__TASK REQUIREMENTS__.
All entries below are to be written out again exactly, but no picture is to be copied.

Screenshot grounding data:
----------------------------------------

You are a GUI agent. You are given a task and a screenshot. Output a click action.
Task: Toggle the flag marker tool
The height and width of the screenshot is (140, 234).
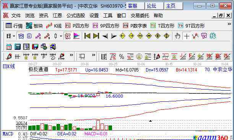pyautogui.click(x=76, y=36)
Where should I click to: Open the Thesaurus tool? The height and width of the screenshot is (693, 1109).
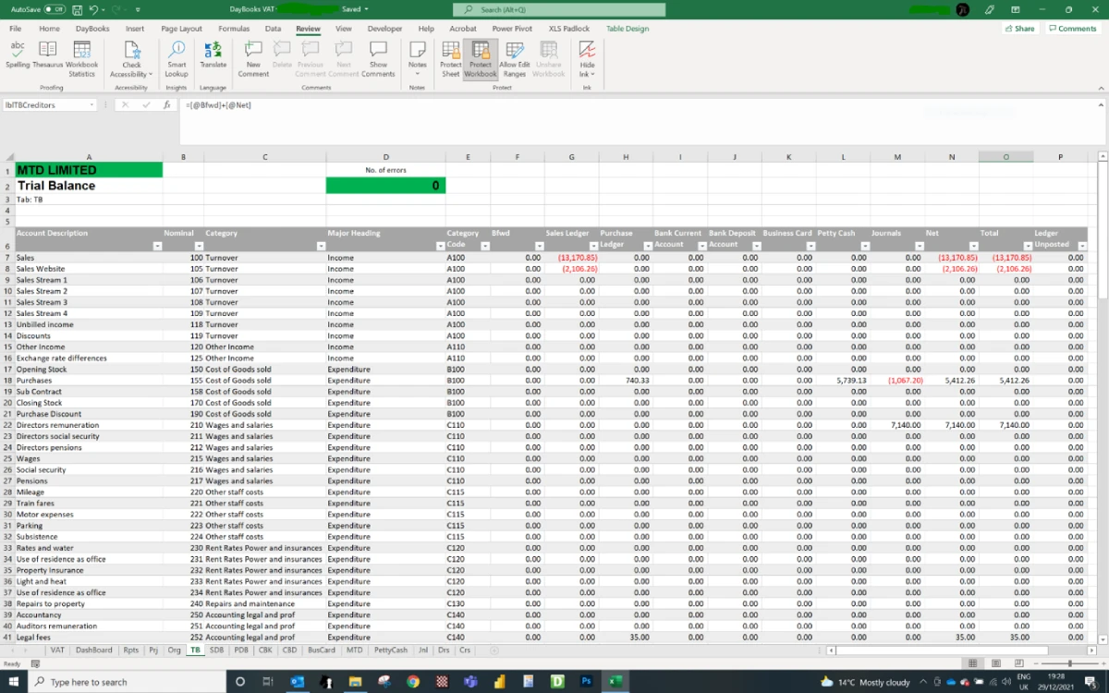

----------------------------------------

__OUTPUT__.
You are a GUI agent. You are given a task and a screenshot. Output a click action.
Task: Toggle the flag marker tool
The height and width of the screenshot is (140, 234).
pyautogui.click(x=76, y=36)
Where should I click to: Open the Thesaurus tool? The height and width of the screenshot is (693, 1109).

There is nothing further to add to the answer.